The Metadata Storage Problem - Page 2
But just like anything else, there are some downsides to storing the metadata with the data. The first one that comes to mind is how do you effectively search the metadata?
It basically boils down to walking the file system tree structure and searching the metadata of each file and returning the information. Depending upon the number of files and the tree structure of the files, this could take a long time, perhaps unnecessarily wasting time.
If you find the files you need by searching the metadata of all of the files, unfortunately, there are very few tools and techniques for copying the file, including the metadata, to some other storage (working storage). For example, NFS does not transmit the xattrs of a file, preventing you from using it to copy a file from and archive/collection to a working location. There are ways to copy the file and the metadata, but you need to pay very close attention to ensure that it works as anticipated.
I admit that I thought the second approach was better because the metadata always stayed with the data, allowing you to always access the metadata. For the option of a centralized metadata index, you had to spend additional resources to protect that database and ensure its accuracy, in addition to paying attention to the data protection of the data itself. Given the incredible size of some data collections, coupled with the projections on the size of the new collections/archives, I now believe that either approach by itself is not sufficient.
Rather, I believe a hybrid approach is a more desirable one.
I still fundamentally believe that metadata needs to be stored with the data. The basic reason for this is that the metadata is about the data—it is really all part of the same thing. Separating them makes no sense to me.
But at the same time, walking a tree with potentially billions of files is not practical. To overcome this, we need a centralized index of the metadata in a framework that is designed for searching. But the authority of all metadata is still the file itself.
If we create an archive and start pushing data into it, that gives us an opportunity to grab the metadata and store it a centralized index. We can gather the metadata for a file when the file is moved into the archive.
Hopefully, the archive has mechanisms that indicate when a file in the archive has changed, kicking off a metadata acquisition step which updates the central index. However, with archives that have a REST interface, there is no obvious way to "update" a file. If you "get" a file from the archive and then change it, most of the time you must "put" the entire file into the archive again. To the archive it is a "new" file. There are some archives that allow you to update files but the mechanisms are not easy to use and it's much easier to just "get" the file, modify it, and then "put" the changed file back into the archive. For these cases, the "put" operation initiates a metadata acquisition step making life much easier.
The authority for all metadata are the files, which have the metadata attached (using xattrs, in my opinion). If the centralized index fails for some reason, you have to spend some time walking the file system to "re-gather" the metadata, but you haven't fundamentally lost your index for good.
Who would have thought that something as simple as where to store metadata could result in a lengthy discussion? But suddenly, in today's world of millions to billions of files in data individual collections and archives, the importance of where you store your metadata is a key component in making the data actually useable in a practical way.

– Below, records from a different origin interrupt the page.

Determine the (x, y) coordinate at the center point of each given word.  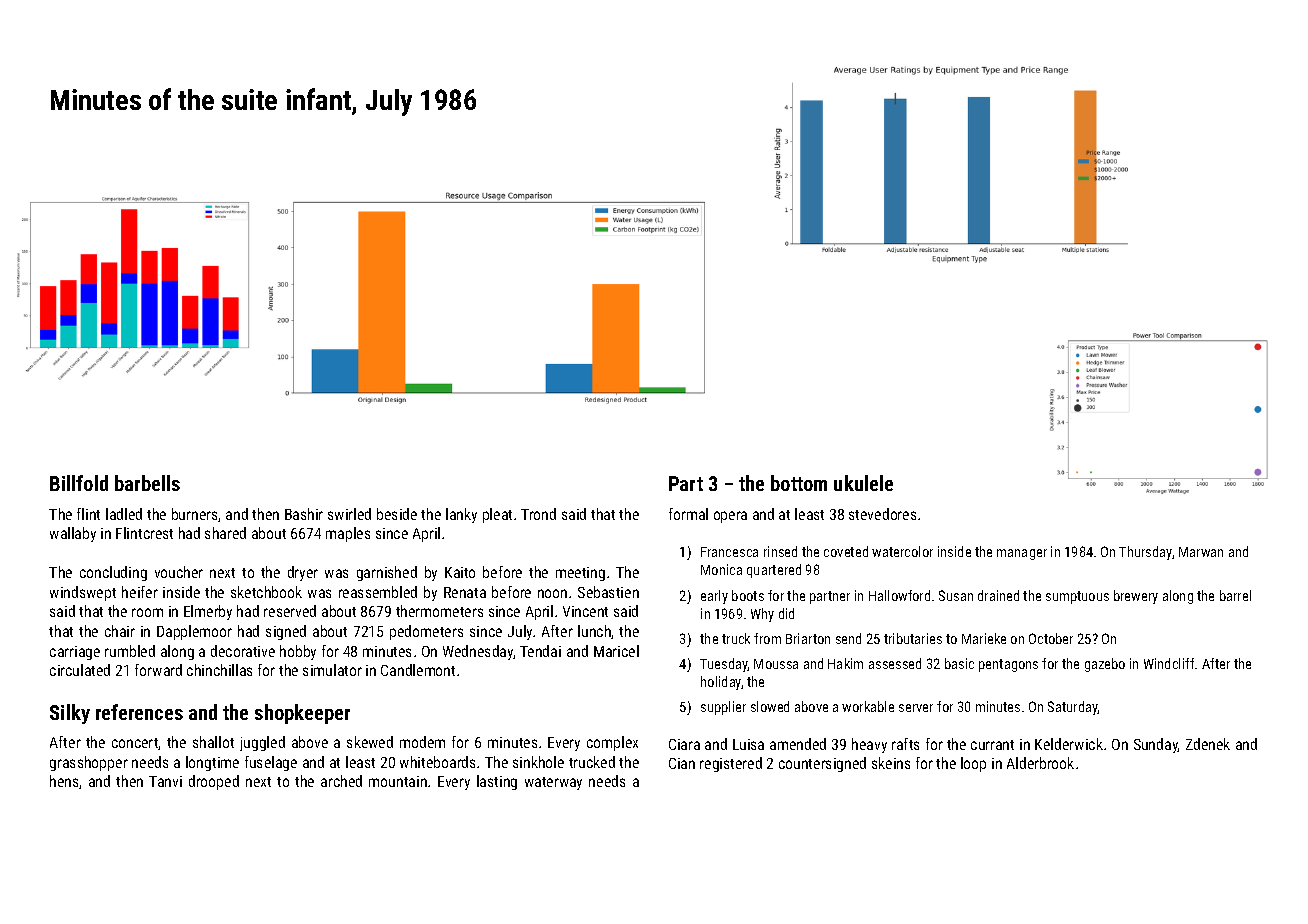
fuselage (271, 763)
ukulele (863, 483)
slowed (770, 706)
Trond (538, 514)
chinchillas (219, 670)
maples (348, 534)
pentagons (1008, 665)
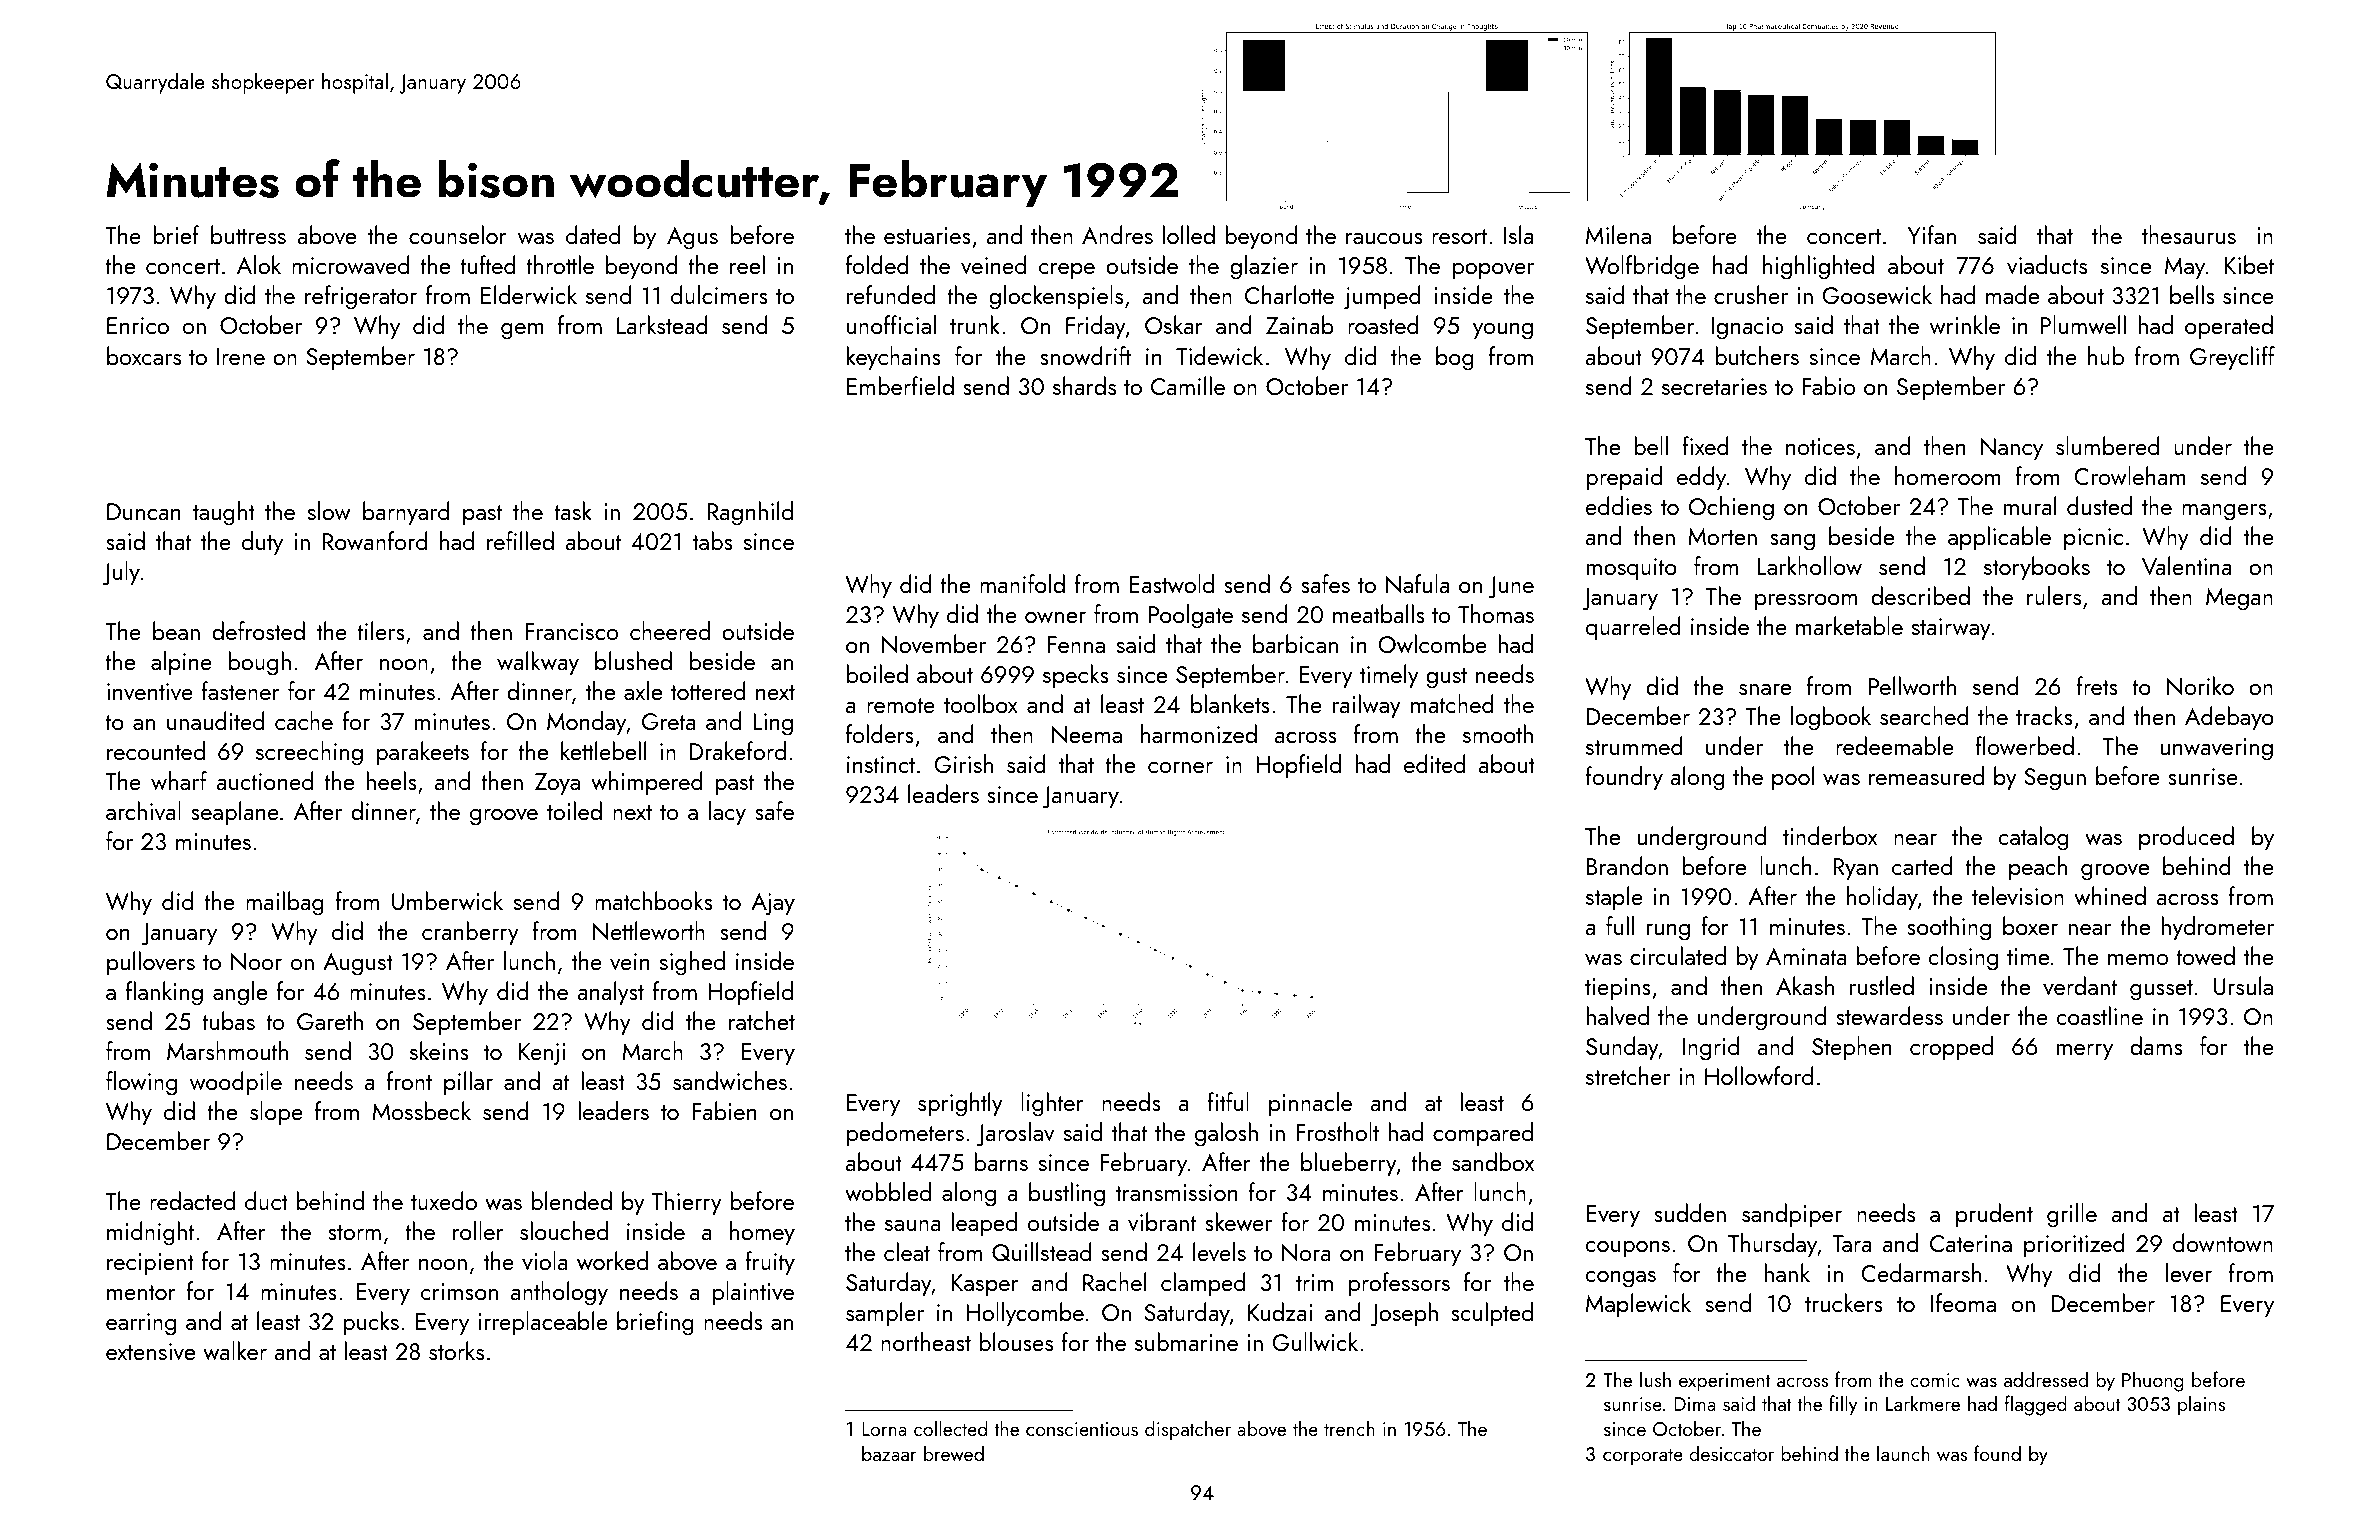  What do you see at coordinates (1455, 358) in the image?
I see `bog` at bounding box center [1455, 358].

Putting all of the metadata in a centralized index is impractical because you now have to provide good data protection on the data and on the centralized index. Simply moving a file location without updating the index could wreak havoc with someone's search.
Similarly, putting the metadata with the data using something like xattrs is not as desirable, because each data search means that all of the metadata has to be collected via a tree-walk and searched. While keeping the metadata with the data is very natural, it could easily result in much longer searches than necessary.
I believe the better solution is to combine aspects of both into a single solution. Leave the metadata with the data, but as the data is pushed into the collection/archive, you can extract the metadata for use in a centralized index. Then the index is used for data searching.
With a simple REST interface, it is fairly easy to keep the index up to date. But in the event that the index is lost or corrupted, it is possible to walk the tree structure of the collection/archive and recover the metadata.
Even if you don't agree with these concepts, at the very least I hope this article has caused some people to think about where they want to store their metadata and how it is used for searching. If possible, write about your solution and the path you took to get there. I'm sure there are many people who would like to learn from what you have done.